Patient, Doctor, and Government – Who Decides?
How will the newly enacted health care legislation’s emphasis on comparative effectiveness research (CER) affect patient choice, and the future of America’s health?
Last week, Congress enacted a nearly $1 trillion health care program – claiming it would reduce the cost of care and even lower the deficit by more than $100 billion over the next decade. But how exactly will such a costly government program cut costs? Here’s one major way: by cutting your medical treatment options. And no, that’s not just conservative rhetoric. It’s a simple case of actions (and money) speak louder than words.
The aim of comparative effectiveness research (CER) is to measure the outcomes of different treatments and medications and decide which is most effective. The information is then passed along to doctors, patients and consumers. According to a CBO report, before 2007 CER consumed less than $15 million of the total government budget for research funding.1 In the past two years, however, the government has poured a tremendous amount of money into CER, allotting $1.1 billion in funding CER through the American Recovery and Reinvestment Act (ARRA).

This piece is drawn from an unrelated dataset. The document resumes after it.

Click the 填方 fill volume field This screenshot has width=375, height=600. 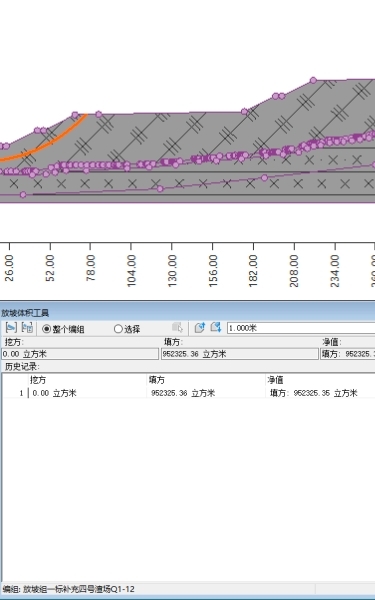tap(240, 354)
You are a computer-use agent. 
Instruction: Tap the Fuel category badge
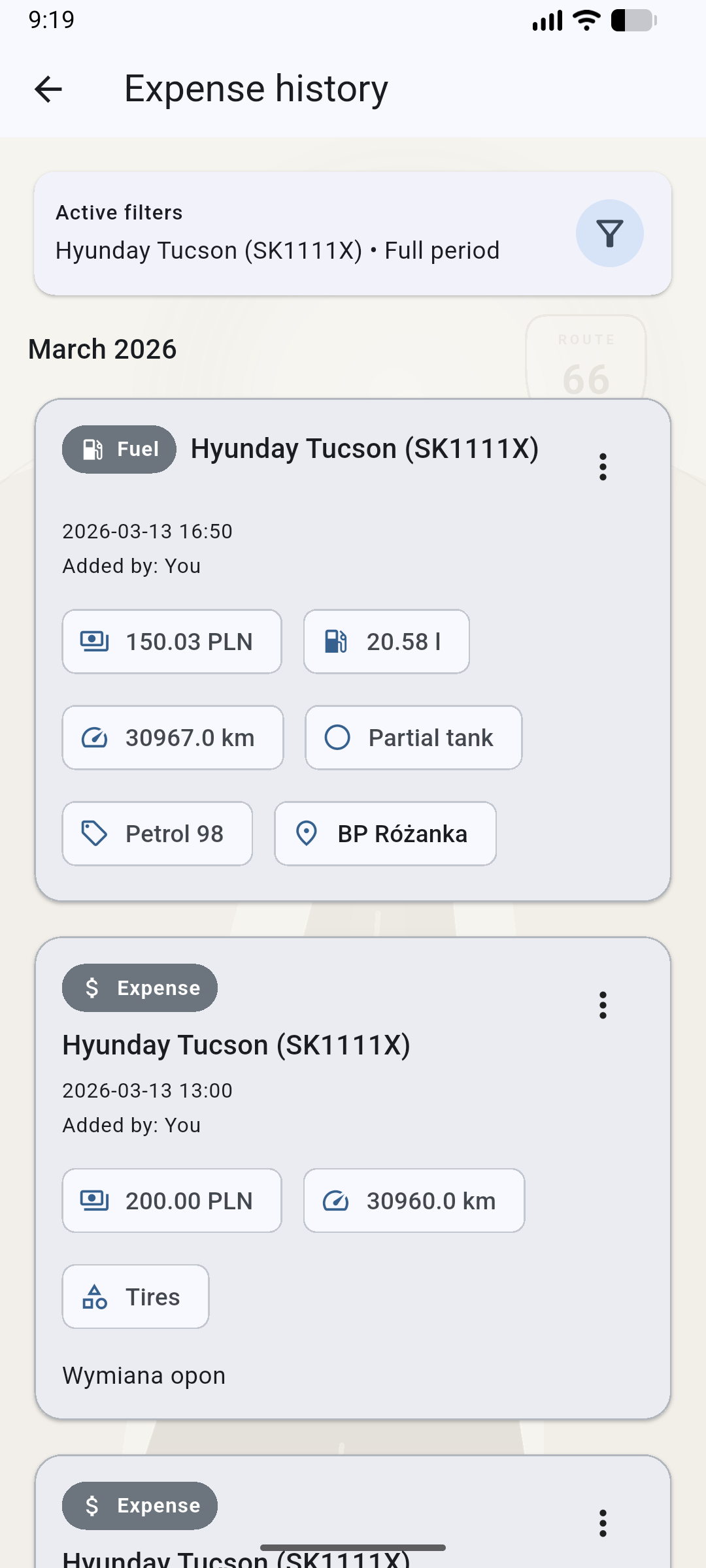[119, 449]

Now under the health care bill passed by Congress last weekend, it will create an agency to carry out this type of research – the Patient Centered Outcomes Research Institute. The Institute, a nonprofit organization, was meant to be an independent entity; however the agency’s “board of experts” in charge of leading the research is appointed by the Health and Human Services Secretary.
Here in North Carolina, the Legislature met on March 16 for a joint legislative study on comparative effectiveness. Legislators are setting plans to move quickly with support for comparative effectiveness research provided with funds from the federal government – which is allocating more than $200 million a year nationwide for this research in the health care bill. According to the legislature’s report, $12 million has been allotted to North Carolina so far this year, and another $25 million is expected in the next months. The work will be done by organizations like the North Carolina Healthcare Quality Alliance (NCHQA) – a largely government-backed organization.

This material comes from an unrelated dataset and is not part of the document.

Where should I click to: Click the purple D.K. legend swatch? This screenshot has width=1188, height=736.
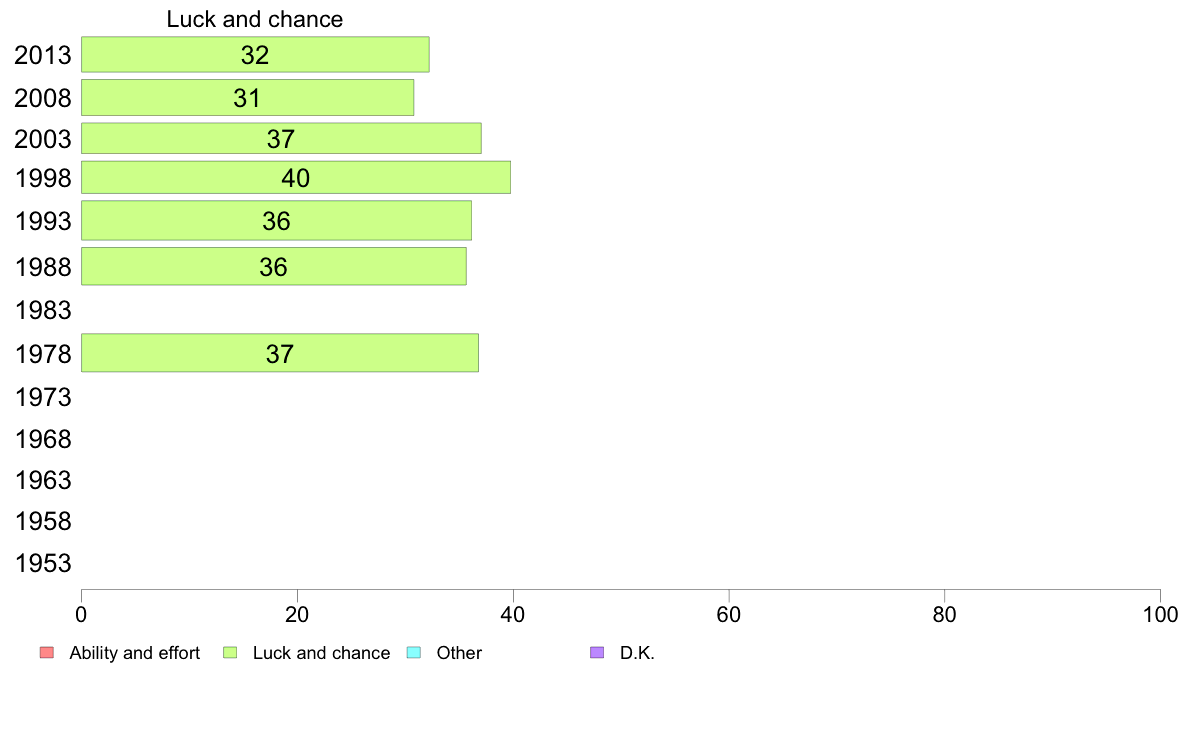click(x=597, y=653)
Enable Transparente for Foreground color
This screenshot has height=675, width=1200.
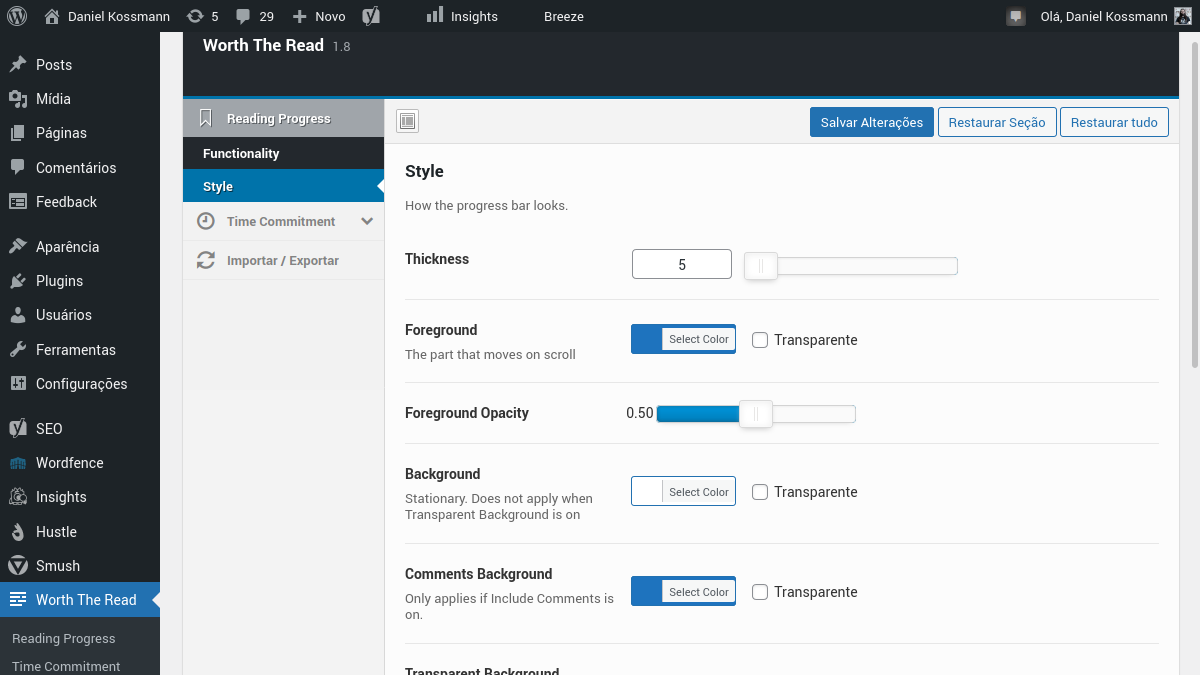[760, 340]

But what does this mean for patients? Certainly the government will now have a greater and more permanent role in deciding best treatment options. Although most of the research conducted is meant to focus on the clinical benefits of different treatments, some have also focused on measuring cost-effectiveness. This will lead to less patient choice and greater constraints on doctors, as has already been seen with Medicaid and Medicare, where doctors are not reimbursed if they don’t prescribe the government-approved treatment. It’s easy to envision a similar scenario in which the federal government will force private insurers to only reimburse providers for the CER-recommended treatments as a way to cut costs.
There are some, however, who argue that CER is just a means to disseminating better information about medical treatments. The problem with this claim is that comparative effectiveness research lacks any discernable benefit to the treatment of the individual. CER is dependent on expensive clinical trials and compounded observational data sets that often produce negligible differences between treatment options. Further, in contrast to research that measures the efficacy of a certain treatment or medication – in other words whether it works or not – CER is focused on finding a treatment that works “better” and proves cost effective. This comparative measure is often more difficult to pinpoint and subject to error. For example, if you are attempting to measure the better of two treatments that are both relatively ineffective to begin with, what exactly is being accomplished?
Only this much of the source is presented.